**What you are asked to do:**
Please repeat, exactly as written, every line from the one containing "You are a computer-use" through the last line of the records, both included, and leave out any pictures.

**Data provided:**
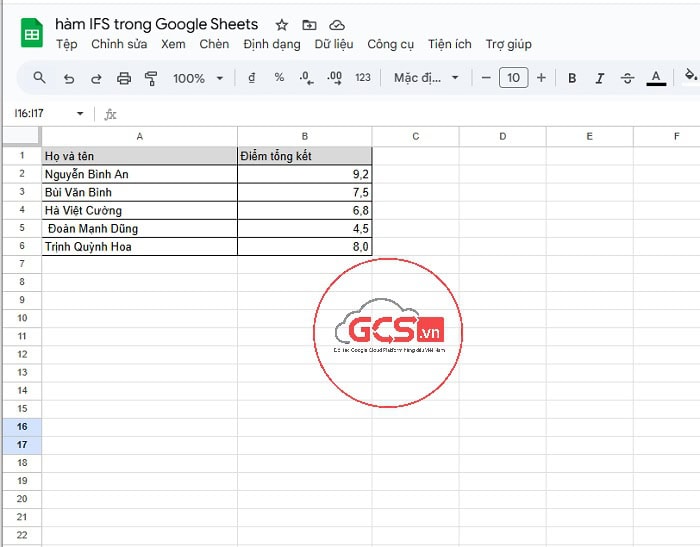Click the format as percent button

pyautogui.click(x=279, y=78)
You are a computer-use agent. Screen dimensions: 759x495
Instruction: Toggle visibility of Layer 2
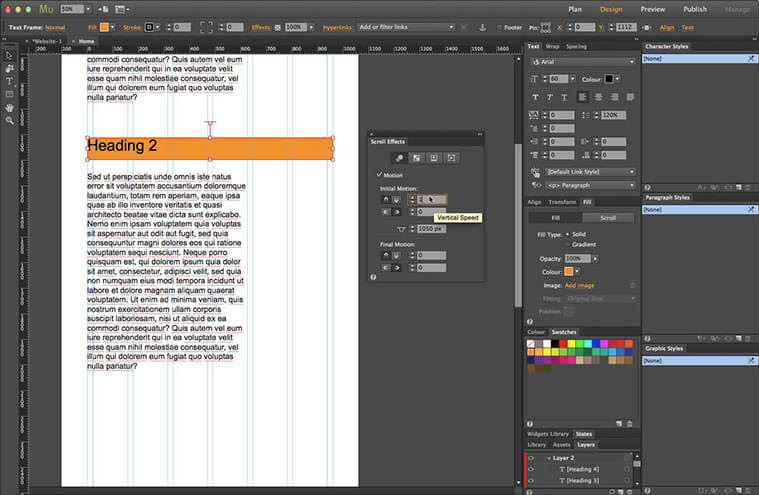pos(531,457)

**Written answer:**
You are a computer-use agent. Screen dimensions: 759x495
Instruction: Toggle visibility of Layer 2
pos(531,457)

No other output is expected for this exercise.